RECORD EXTRACTS START

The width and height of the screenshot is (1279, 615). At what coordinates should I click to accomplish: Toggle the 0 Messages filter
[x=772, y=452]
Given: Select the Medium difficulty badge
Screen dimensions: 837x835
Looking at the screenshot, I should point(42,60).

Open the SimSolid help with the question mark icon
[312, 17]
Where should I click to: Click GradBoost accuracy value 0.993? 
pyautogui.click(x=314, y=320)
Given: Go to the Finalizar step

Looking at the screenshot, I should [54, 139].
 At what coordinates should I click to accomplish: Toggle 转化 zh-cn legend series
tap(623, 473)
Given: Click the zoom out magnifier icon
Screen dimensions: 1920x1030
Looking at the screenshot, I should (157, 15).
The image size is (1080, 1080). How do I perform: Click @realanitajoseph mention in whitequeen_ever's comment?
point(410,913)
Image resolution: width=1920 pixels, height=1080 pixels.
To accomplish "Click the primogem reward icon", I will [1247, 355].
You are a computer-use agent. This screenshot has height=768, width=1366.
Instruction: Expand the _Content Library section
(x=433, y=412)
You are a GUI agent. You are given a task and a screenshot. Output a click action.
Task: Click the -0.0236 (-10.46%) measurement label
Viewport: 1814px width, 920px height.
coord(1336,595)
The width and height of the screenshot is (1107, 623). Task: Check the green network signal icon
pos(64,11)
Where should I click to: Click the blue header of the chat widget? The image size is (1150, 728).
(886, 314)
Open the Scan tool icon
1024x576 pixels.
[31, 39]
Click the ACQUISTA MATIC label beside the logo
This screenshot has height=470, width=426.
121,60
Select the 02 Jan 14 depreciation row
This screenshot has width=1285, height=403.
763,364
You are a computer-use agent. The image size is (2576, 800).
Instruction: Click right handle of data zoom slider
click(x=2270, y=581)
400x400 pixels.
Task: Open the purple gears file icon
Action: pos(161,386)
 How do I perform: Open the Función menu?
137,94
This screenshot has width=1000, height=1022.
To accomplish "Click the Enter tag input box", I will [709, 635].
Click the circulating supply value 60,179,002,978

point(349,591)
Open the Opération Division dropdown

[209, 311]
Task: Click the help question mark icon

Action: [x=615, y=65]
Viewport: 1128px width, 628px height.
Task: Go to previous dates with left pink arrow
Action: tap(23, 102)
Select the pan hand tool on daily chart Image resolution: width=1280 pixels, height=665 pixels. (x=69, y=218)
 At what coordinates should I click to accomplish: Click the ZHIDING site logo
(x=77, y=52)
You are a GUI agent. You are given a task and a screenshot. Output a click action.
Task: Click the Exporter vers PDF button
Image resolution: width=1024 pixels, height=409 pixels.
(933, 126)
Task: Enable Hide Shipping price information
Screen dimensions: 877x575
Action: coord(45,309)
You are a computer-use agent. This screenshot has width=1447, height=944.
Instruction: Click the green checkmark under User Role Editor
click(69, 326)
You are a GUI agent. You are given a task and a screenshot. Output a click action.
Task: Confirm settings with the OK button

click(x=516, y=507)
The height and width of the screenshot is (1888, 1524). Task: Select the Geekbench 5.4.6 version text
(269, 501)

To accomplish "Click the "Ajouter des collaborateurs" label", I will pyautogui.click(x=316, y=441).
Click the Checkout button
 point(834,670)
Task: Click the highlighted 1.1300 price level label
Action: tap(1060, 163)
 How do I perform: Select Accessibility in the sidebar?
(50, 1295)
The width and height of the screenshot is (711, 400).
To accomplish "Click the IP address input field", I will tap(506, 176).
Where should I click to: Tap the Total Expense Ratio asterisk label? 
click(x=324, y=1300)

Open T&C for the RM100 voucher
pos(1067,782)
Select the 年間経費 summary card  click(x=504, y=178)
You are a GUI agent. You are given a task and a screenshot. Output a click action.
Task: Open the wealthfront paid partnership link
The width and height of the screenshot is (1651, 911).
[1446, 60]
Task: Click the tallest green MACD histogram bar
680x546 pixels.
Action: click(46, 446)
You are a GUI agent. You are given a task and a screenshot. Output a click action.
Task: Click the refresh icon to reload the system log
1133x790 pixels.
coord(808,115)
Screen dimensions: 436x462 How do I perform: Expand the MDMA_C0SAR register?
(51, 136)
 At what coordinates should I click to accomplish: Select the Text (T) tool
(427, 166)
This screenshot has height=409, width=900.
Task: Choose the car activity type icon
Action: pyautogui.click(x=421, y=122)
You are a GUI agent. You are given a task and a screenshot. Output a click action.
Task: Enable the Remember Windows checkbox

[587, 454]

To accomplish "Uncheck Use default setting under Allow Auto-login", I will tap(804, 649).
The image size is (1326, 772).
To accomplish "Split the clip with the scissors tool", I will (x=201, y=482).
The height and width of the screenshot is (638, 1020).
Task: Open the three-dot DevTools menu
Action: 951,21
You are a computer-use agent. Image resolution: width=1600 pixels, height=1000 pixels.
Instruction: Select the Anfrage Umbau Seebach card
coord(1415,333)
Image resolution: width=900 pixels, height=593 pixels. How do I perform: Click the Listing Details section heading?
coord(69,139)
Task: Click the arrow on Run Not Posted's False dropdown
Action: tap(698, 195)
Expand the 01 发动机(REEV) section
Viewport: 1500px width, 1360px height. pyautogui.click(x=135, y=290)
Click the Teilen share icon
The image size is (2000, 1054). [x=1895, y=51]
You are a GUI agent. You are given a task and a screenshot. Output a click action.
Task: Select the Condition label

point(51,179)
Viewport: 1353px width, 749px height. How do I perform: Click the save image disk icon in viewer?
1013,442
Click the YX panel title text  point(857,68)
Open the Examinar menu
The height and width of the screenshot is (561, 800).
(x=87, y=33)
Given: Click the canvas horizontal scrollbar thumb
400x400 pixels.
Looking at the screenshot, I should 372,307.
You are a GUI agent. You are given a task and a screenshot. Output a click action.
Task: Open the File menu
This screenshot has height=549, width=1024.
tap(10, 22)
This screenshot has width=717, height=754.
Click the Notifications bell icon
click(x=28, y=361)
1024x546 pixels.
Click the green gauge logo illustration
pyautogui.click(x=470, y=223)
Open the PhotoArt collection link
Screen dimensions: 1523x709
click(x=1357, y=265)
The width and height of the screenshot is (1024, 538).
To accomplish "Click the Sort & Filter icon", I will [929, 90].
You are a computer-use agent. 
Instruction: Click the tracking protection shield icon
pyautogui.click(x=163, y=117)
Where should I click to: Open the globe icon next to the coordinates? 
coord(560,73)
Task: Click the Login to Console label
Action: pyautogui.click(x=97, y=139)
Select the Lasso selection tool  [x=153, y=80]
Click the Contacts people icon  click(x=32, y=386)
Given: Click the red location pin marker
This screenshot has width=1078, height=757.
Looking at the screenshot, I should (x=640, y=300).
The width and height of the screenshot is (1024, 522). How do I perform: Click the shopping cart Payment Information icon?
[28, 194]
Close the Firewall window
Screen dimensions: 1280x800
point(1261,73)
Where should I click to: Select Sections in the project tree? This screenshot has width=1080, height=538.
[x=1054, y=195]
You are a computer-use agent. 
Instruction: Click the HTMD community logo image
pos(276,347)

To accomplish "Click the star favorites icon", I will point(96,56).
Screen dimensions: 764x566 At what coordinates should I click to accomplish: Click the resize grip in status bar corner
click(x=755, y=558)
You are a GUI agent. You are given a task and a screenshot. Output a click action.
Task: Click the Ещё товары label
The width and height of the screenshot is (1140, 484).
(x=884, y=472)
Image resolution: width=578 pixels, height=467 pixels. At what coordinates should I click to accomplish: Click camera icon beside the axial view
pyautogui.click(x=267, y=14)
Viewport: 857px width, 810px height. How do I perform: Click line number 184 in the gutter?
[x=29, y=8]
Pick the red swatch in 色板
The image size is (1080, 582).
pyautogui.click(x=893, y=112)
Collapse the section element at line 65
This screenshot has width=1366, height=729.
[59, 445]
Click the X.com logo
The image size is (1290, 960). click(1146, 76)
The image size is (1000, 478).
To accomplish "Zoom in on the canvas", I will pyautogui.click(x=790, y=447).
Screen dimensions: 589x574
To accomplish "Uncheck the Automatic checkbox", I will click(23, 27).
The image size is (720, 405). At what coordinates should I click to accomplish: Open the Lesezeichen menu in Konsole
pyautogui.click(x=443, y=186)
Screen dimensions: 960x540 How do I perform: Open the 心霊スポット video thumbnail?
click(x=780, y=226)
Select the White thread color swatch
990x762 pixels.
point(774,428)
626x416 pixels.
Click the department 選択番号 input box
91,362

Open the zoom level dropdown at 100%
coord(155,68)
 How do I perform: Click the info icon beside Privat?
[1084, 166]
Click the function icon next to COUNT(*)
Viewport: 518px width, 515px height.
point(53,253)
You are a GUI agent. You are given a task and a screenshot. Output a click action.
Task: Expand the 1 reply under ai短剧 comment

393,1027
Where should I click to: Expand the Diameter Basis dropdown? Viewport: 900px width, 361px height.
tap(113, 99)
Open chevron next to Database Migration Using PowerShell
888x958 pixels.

RECORD EXTRACTS END

◆ WHAT YOU HAVE TO DO
Give again, word for word, the lines of the listing, starting at its first line and ending with the line containing "Image resolution: width=1920".

◆ RESPONSE AREA
The width and height of the screenshot is (1279, 615). At what coordinates should I click to accomplish: Toggle the 0 Messages filter
[x=772, y=452]
Given: Select the Medium difficulty badge
Screen dimensions: 837x835
Looking at the screenshot, I should point(42,60).

Open the SimSolid help with the question mark icon
[312, 17]
Where should I click to: Click GradBoost accuracy value 0.993? 
pyautogui.click(x=314, y=320)
Given: Go to the Finalizar step

Looking at the screenshot, I should [54, 139].
 At what coordinates should I click to accomplish: Toggle 转化 zh-cn legend series
tap(623, 473)
Given: Click the zoom out magnifier icon
Screen dimensions: 1920x1030
Looking at the screenshot, I should (157, 15).
The image size is (1080, 1080). How do I perform: Click @realanitajoseph mention in whitequeen_ever's comment?
point(410,913)
Image resolution: width=1920 pixels, height=1080 pixels.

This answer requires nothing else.